Por curiosidad, busqué “Comunicación” en wikipedia. Sí, nerdada. Pero es que una tiene que saber que después de tanta discusión, cambios y la Web 2.0 que nació justo en el filo de mi graduación de universidad, hay ciertas cosas del mundo que han cambiado también, concensuadas y discutidas con el imaginario colectivo.

S u s t o: La comunicación es el proceso mediante el cual se puede transmitir información de una entidad a otra. De una cosa a otra, de una chancleta animada a una televisión inteligente. De una entidad a otra.

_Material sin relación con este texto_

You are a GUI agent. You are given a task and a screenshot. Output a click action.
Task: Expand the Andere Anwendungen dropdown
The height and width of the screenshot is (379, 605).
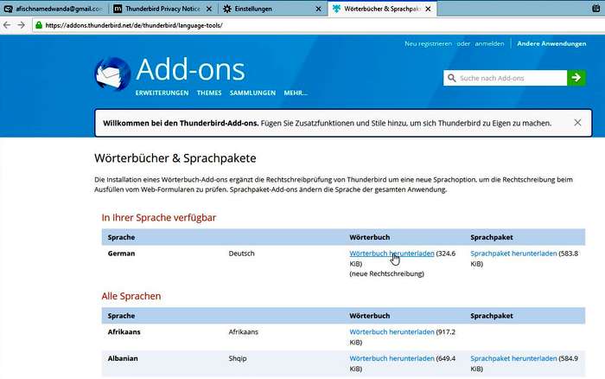click(553, 43)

En mis tiempos (Sí, hace apenas 7 años) comunicación era un acto que ocurría entre seres vivos. Feliz con el cambio, me lo llevé a mi clase de Fundamentos de la Creatividad y Comunicación y se lo presenté a mis alumnos, quienes tienen 15, 14 años de vida menos que yo. “Esto empezará una discusión interesante”, pensé.

La definición de wikipedia estaba ilustrada con una escena de dos Sims teniendo una conversación. Quise empujar la discusión hacia la idea de dos entidades comunicandose sin necesidad de la presencia humana. Presenté escenarios apocalípticos en los cuales ninguno de nosotros estaría vivo en menos de 24 horas y las máquinas seguirían su existencia normal, tal y como las hemos programado que hagan.

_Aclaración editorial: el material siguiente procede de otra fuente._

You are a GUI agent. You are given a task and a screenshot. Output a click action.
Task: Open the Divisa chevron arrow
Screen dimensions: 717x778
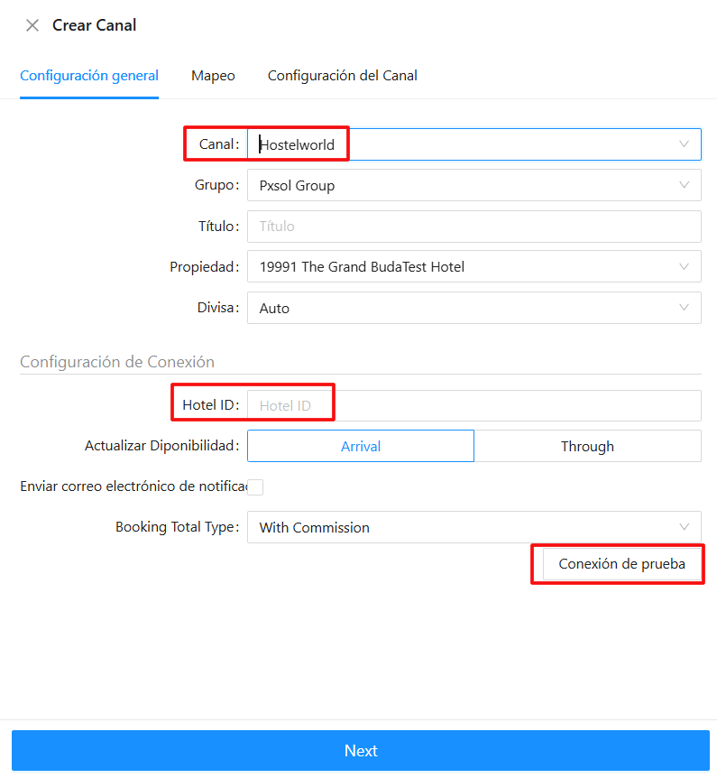pos(684,308)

Todos sonreían, felices y asintiendo cuando les pregunté si entonces, existiría la comunicación. Dos o tres de ellos comentaron, con tranquilidad, cómo la comunicación puede existir sin problemas sin necesidad de presencia humana. La única persona que reaccionó con cierta pasión y muy en contra fue un alumno que casualmente se aproxima a mi edad. El resto, esperaba el propósito de esa discusión, estaban a la expectativa de un giro.

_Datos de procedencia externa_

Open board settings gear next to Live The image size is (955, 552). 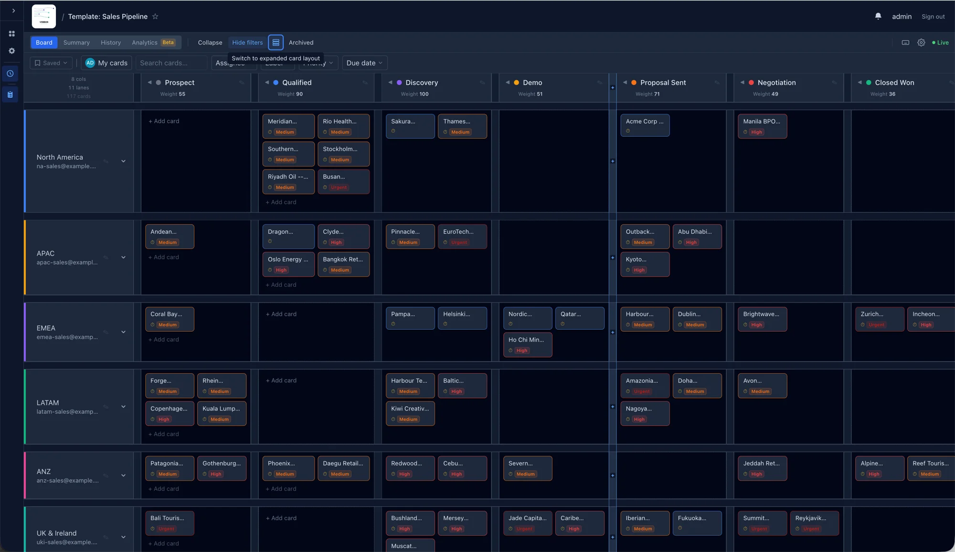coord(921,43)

Como suele ocurrir en clase, la lección era para mí. ¿Estamos empezando los días en que los seres humanos nos sabemos (al fin) como parte de un sistema que debe apartarse para asegurar la existencia de otros? ¿Talvez las nuevas generaciones han nacido ya con el microchip suicida heredado por W. Benjamin? O sencillamente… ¿La humanidad está dejando de ser el gran adolescente gigante y obeso que siempre ha sido? Pregunten a Jodorowsky, él debe tener alguna respuesta.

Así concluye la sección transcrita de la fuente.